Here is how these stains look under a microscope. The width of area pictured here is approximately 10 mm. Microscope shows much better than the naked eye that what look like white stains on the surface are actually small pits and patches of the wall that became corrugated. The damage does appear superficial and doesn't seem to penetrate the immediate surface layer of the plastic.

Damage to the polypropylene surface under a microscope, 1.

Damage to the polypropylene surface under a microscope, 2.

I've only used the containers in this office microwave. It's a De'Longhi Perfecto MW 311 rated at 800 W (MAFF heating category "D"). I've always used the rotating plate, usually the highest power level and 2 to 3 minutes of heating time per container.

Power rating sign on the De'Longhi MW 311 microwave oven.

After some searching around the web, I found a MetaFilter post from 2010 that seems to describe exactly the same phenomenon. Rough patches of plastic that seem like corrosion appearing on Lock & Lock polypropylene containers.
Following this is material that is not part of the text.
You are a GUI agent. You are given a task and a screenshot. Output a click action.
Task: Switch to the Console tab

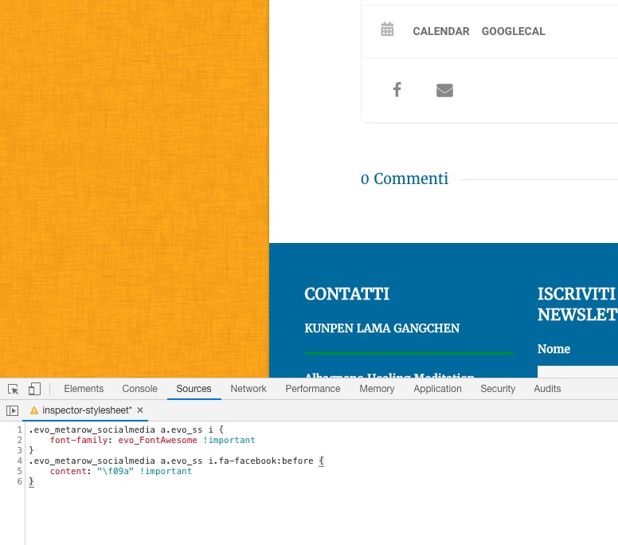click(x=139, y=389)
The only difference seems to be that in Hakaisha's case the damage seems to be on the bottom of the container. The comments in that thread that seem plausible to me suggest physical damage from steam bubbles, chemical corrosion from tomato sauce or other acids in food or some non-specific effect of microwaves on the plastic.

My experience suggests that heating and/or use in a microwave oven was required for this effect. If only food contact would be to blame, I'm sure I would have seen this on my old set of Lock & Lock containers sooner. Polypropylene is quite a chemically inert material (hence why it's generally considered food safe), however its resistance to various chemicals does decrease with higher temperatures. For example, the chemical resistance table entry for oleic acid goes from no significant attack at 20°C to light attack at 60°C.

The comment about tomatoes is interesting. I've definitely seen that oily foods with a strong red color from tomatoes or red peppers will stain the polypropylene, even when stored in the refrigerator. In fact, leaflets that come with these food containers often warn that this is possible. In my experience, the red, transparent stain remains on the container for several cycles in the dishwasher, but does fade after some time. My Lock & Lock containers have been stained like that many times, but didn't develop the damaged surface before I started microwaving food in them.

Physical damage from steam bubbles seems unlikely to me. I guess something similar to cavitation might occur as a liquid-filled container moves through nodes and antinodes of the microwave oven's EM field, causing the water to boil and cool. However, it doesn't explain why this seems to mostly occur at the surface of the liquid. Direct damage from microwave radiation also doesn't make sense. It would occur all over the volume of the plastic, not only on the inner surface and in those specific spots. In any case, dielectric heating of the polypropylene itself should be negligible (it is, after all, used for low-loss capacitors exactly because of that property).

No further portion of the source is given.